Jolt Book | ePrint 2023/1217 | a16z, 2023 Authors: Arasu Arun, Srinath Setty, Justin Thaler

Jolt is a RISC-V zkVM built around sum-check and lookup arguments: Just One Lookup Table. As of v0.2.0, it uses Twist & Shout for memory checking / lookups, Spartan for R1CS, and Dory as the polynomial commitment scheme. It supports RV64IMAC.

Instruction Fetch (Bytecode)

Source: Jolt Book - Bytecode

During preprocessing, the ELF binary is decoded into a table of instructions. Each entry is a tuple:

(rs1, rs2, rd, imm, circuit_flags, lookup_table_flags, address)

where:

rs1, rs2: Source register indices (which of the 64 registers to read).
rd: Destination register index (which register to write the result to).
imm: Immediate value embedded in the instruction.
address: The instruction’s ELF memory address (unexpanded_pc). This is distinct from the bytecode index $k$ (its position in the preprocessed table).
circuit_flags: Booleans consumed by the R1CS constraints. They encode the instruction type for the constraint system. Examples:
- jump_flag (JAL, JALR)
- branch_flag
- load_flag (LB, LW, …)
- add_operands (ADD, ADDI, AUIPC — instructions whose operands are added in the field)
- is_rd_not_zero, write_lookup_to_rd
- left_is_rs1, left_is_pc, right_is_rs2, right_is_imm (which values to feed as the left/right operand)
- is_noop, virtual_instruction, is_first_in_sequence
lookup_table_flags: Booleans that select which instruction lookup table to query during instruction execution (see below). There is one flag per supported instruction (e.g. one for XOR, one for AND, one for SLT, …).

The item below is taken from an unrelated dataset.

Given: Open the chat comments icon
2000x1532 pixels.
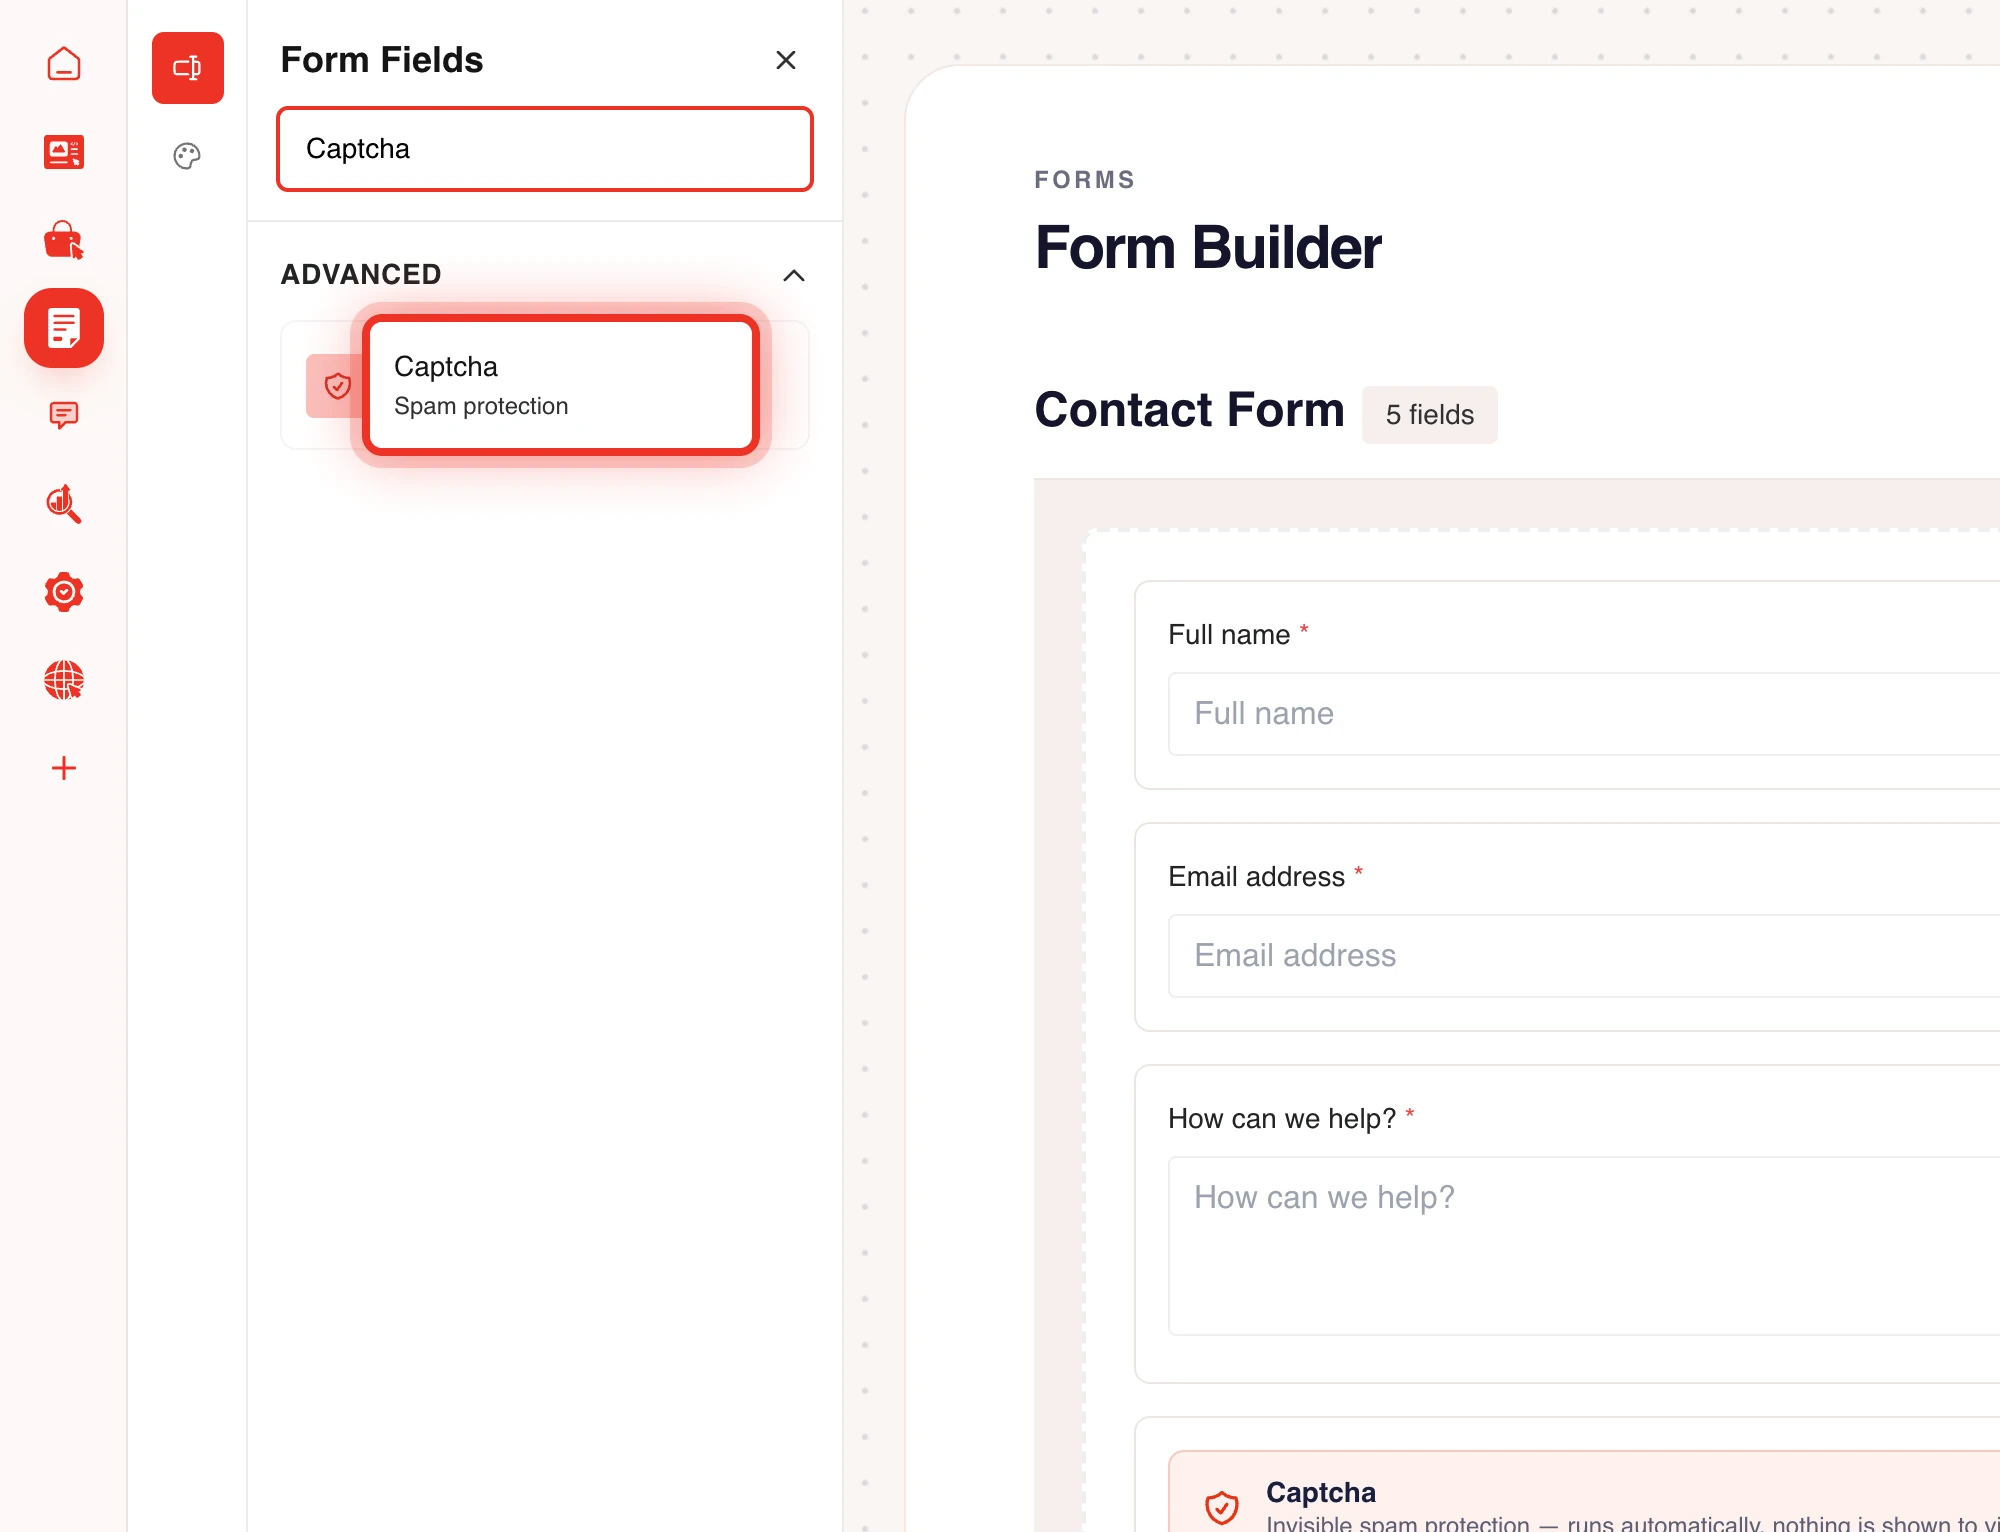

At each cycle, the current PC indexes into this table to “fetch” the instruction. This is a read-only lookup, so it uses a Shout instance. The $Val$ polynomial is a random linear combination of all the fields above, so that a single read-check proves the entire tuple at once.

Registers

Source: Jolt Book - Registers

Jolt has 64 registers (32 real RISC-V + 32 virtual):

Registers	Purpose
0–31	Standard RISC-V registers (x0 hardwired to zero)
32–33	LR/SC reservation addresses (atomics)
34–39	M-mode Control and Status Registers (CSRs), handles traps
40–46	Temporaries for virtual instruction sequences
47–63	Temporaries for inline sequences

Register read/write correctness is proven using Twist with $K = 64$ and $d = 1$ . Each cycle reads up to two source registers (rs1, rs2) and writes one destination (rd), so there are two $ra$ polynomials and one $wa$ polynomial, all batched into a single sum-check instance.

No separate one-hot checks for registers: Normally in Twist, the prover commits to $ra_{i}$ polynomials and must prove they’re one-hot. For registers this is unnecessary: which register gets accessed is already determined by the instruction’s rs1/rs2/rd fields, and the bytecode Shout already proves those. So the register $ra$ at a random point can be derived via a sum-check over the bytecode’s $ra$ and the register index fields — no separate commitment or one-hot proof needed.

Instruction Execution

Source: Jolt Book - Instruction Execution

The key insight of Jolt: instruction execution is a single giant lookup. For each instruction, the two 64-bit operands $(x, y)$ form the lookup index, and the table returns the correct output. Their bits are interleaved:

(k_{1}, k_{2}, \dots, k_{128}) = (x_{1}, y_{1}, x_{2}, y_{2}, \dots, x_{64}, y_{64})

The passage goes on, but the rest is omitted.